What I find incredibly exciting about this is the interfaces people who grew up with touchscreen devices design could be very different than the ones we design. The user interfaces designed thus far for touch devices are still in large part based on concepts from the PC. That will not be true for the next generation.
– Kyle Baxter, the touchscreens are coming
I’ve been watching my two yearold daughter interact with my MacBook, my Android device, and my iPad and have noticed how quickly she has mastered the iPad compared to my phone and computer. To me, using a mouse and keyboard is still feels right, while using my iPad sans keyboard feels strange to me. Having bought a keyboard for it, it makes it slightly more useful for me. My daughter seems to presume that everything is touch-based. She wants to touch the MacBook screen to maneuver objects, tries to swipe on a digital camera screen, and thinks every phone is controlled through touch.

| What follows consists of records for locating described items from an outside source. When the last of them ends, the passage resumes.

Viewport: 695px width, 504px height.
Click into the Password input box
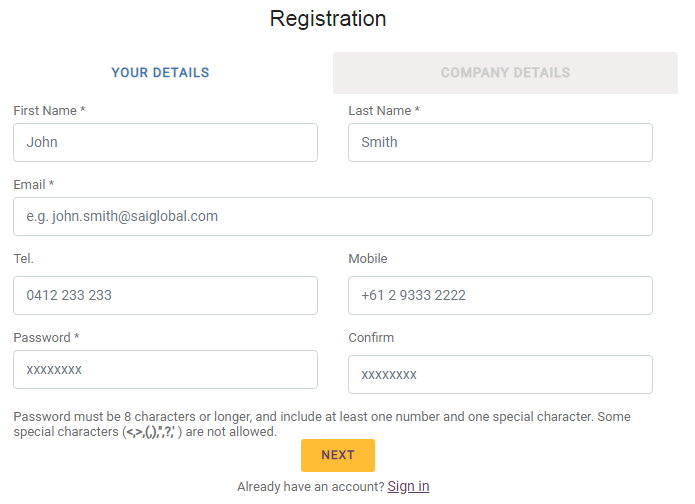165,370
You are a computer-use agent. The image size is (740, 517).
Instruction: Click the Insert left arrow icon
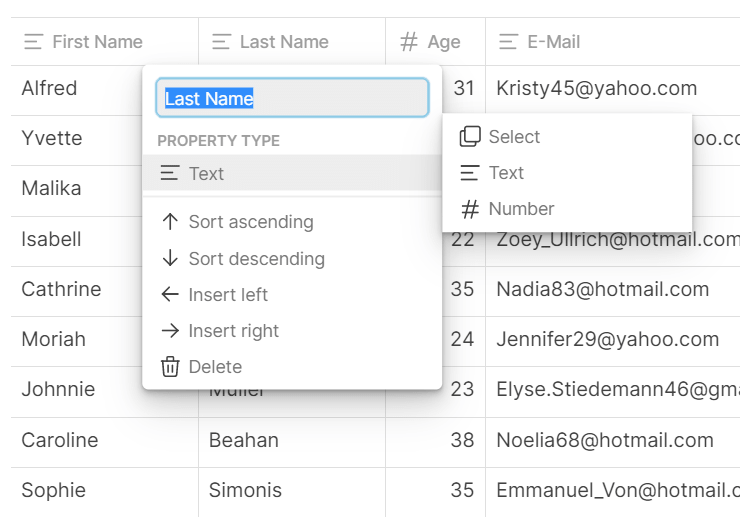point(170,295)
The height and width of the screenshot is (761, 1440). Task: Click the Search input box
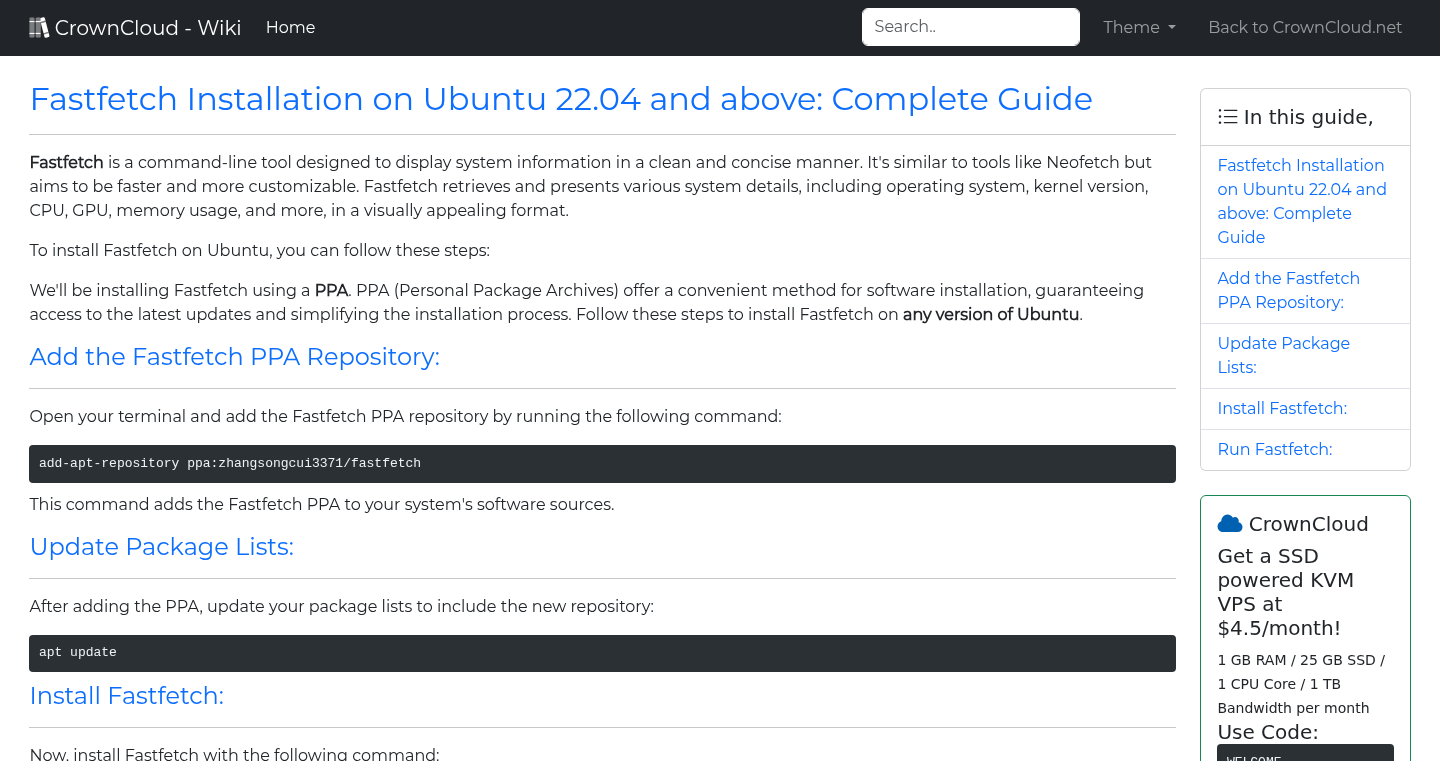point(970,27)
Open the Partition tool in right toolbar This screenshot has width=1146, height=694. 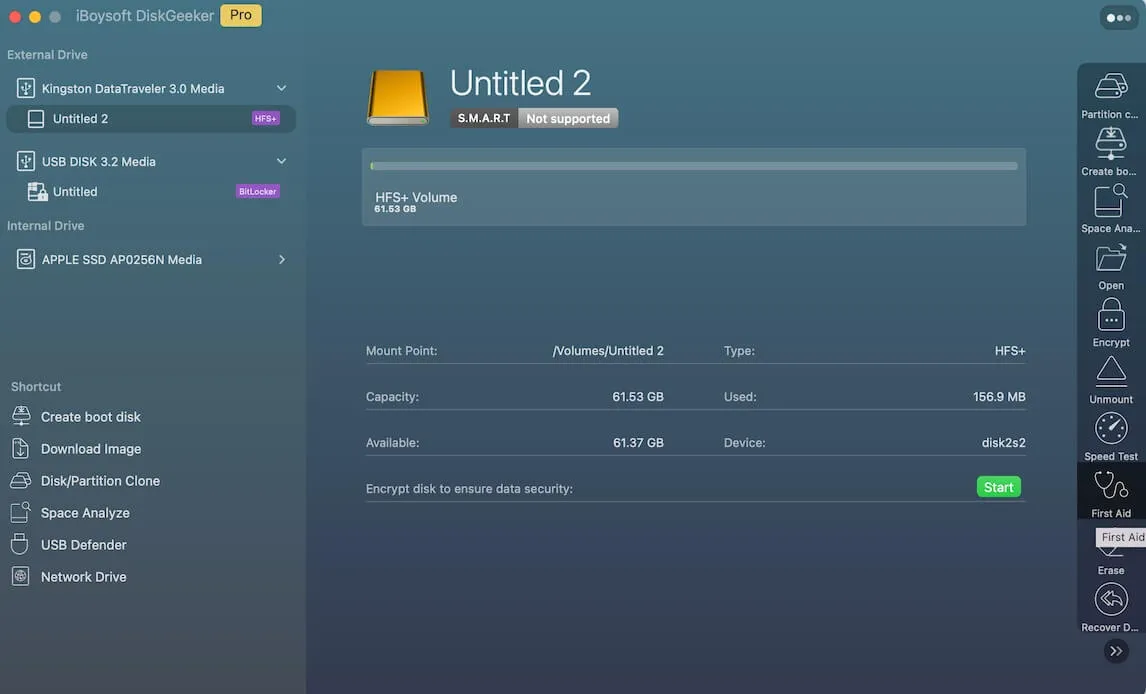click(1111, 87)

As most parents do, I think about the future she’s going to be living. Most of my thoughts have been how different her social interactions are going to be (i.e. living in a world with unlimited text messaging through iPhones or Facebook Messenger, little to no email, fewer phonecalls), but I never thought much about how she would be interacting with technology.
After reading Chuck Skoda’s post that Kyle links to, I find myself wondering to what extent are touchscreens going to grow in this world. And as touch has become more entrenched in our society the past five years, will voice enabled devices (Siri, Google’s Project Glass) become as prevelant?
It’s going to be an exciting future.